**WHAT THE TASK REQUIRES**.
In the piece on inflation and prices, reproduce word for word the part that opens with the words containing "Beyond that, inflation" and closes with "bureaucrat’s wet dream.".

**DOCUMENT SECTION**.

President Trump has my full support. Each time the left attacks him, whether it is over the roundup and deportation of alien criminals and terrorists, or the incineration of drug boats bringing death to our shores, or his rebuilding of American industry and competitiveness through tariffs, like so many others I say, “Yes, that is what I voted for!” But there is one way in which the orange man has really disappointed everyone, and I’ll bet that includes you. Why can’t he just bring prices down and make things affordable again!

There is no good reason he can’t do that, except that the task is impossible. There are two insurmountable obstacles to ever bringing prices back down to where we might like them, and both are baked into the system. The first is the method by which, for the past 100 years give or take a decade, prices have deliberately been made to go up. The second is the disaster that will most likely befall us if prices were ever to go back down.

In my last article I described how inflation is created by government, and only by government. If this concept is new to you, I recommend you read that article first. But in short, governments, usually through their central banks, inject new money into the economy, increasing the quantity of currency in circulation relative to the amount of goods available for purchase. Think of it this way. Governments print dollars just as a counterfeiter would do—only they do it under the color of law, that is, they counterfeit “legally.” This results in more dollars chasing fewer goods, which causes prices to go up.

But this is no accident. Economists generally believe that an inflation rate of 2% to 3% is ideal, and that is exactly the rate at which prices are increasing right now Under Trump. The theory that economists subscribe to, and more importantly the theory that all the central banks enforce, is that inflation at that rate will “balance price stability with economic dynamism.” (I rarely resort to Google, but this phrase perfectly captures the notion.)

So how does that work? Well, in theory inflation at such a rate is thought to stimulate the economy by creating an incentive for people and businesses to spend their money right away, before it loses value. And it does lose value during inflation. (See Gresham’s Law: “Bad money drives out good money.” For example, when currencies around the world are losing value due to local inflation rates even worse than our own, their people hoard American dollars and their governments hoard U.S. treasury notes. They spend their junk paper money first.)

Beyond that, inflation allows businesses to cut wages during tough times while pretending to increase them. (When inflation is at 9%, as it was during Biden’s third year, a nominal 5% pay raise is in reality a 4% pay cut.) But perhaps more significantly, inflation allows the central bankers (read Federal Reserve) room to play with interest rates to “stimulate the economy,” and power like that is a bureaucrat’s wet dream.

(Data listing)
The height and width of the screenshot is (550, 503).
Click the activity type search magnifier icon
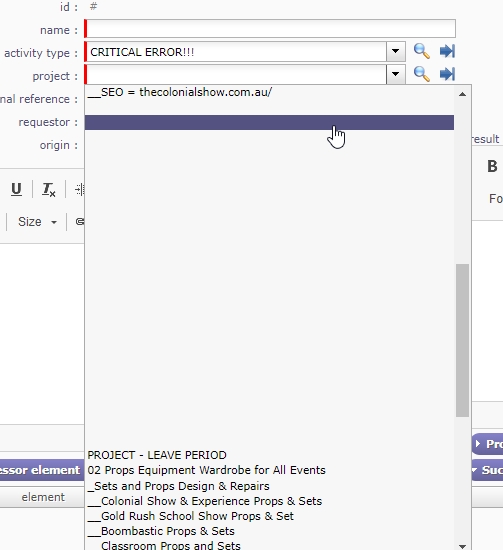(x=421, y=51)

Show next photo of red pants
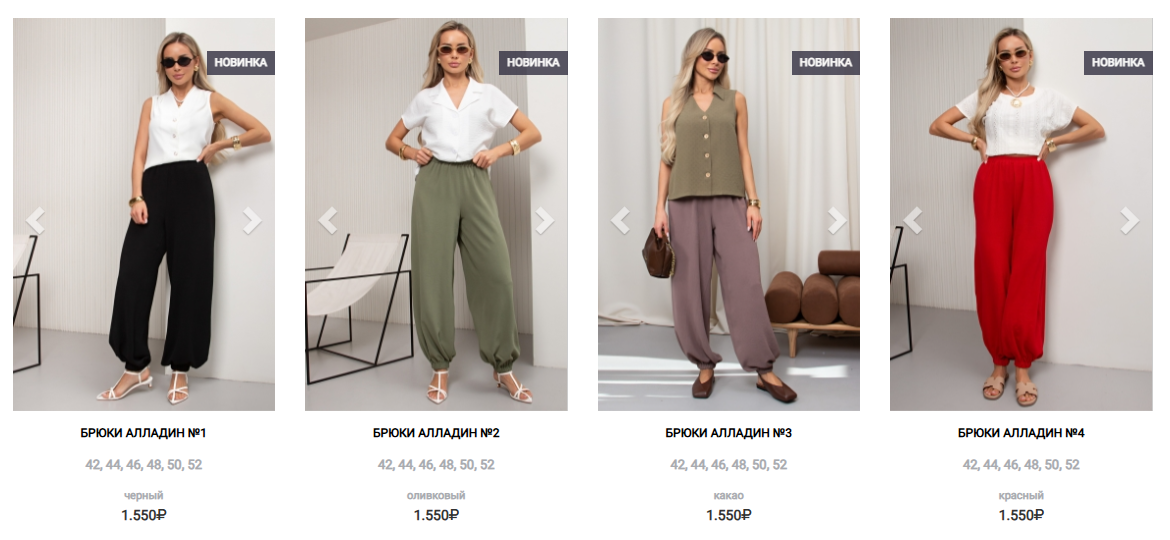1130,221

**WRITTEN RESPONSE**.
Beyond that, inflation allows businesses to cut wages during tough times while pretending to increase them. (When inflation is at 9%, as it was during Biden’s third year, a nominal 5% pay raise is in reality a 4% pay cut.) But perhaps more significantly, inflation allows the central bankers (read Federal Reserve) room to play with interest rates to “stimulate the economy,” and power like that is a bureaucrat’s wet dream.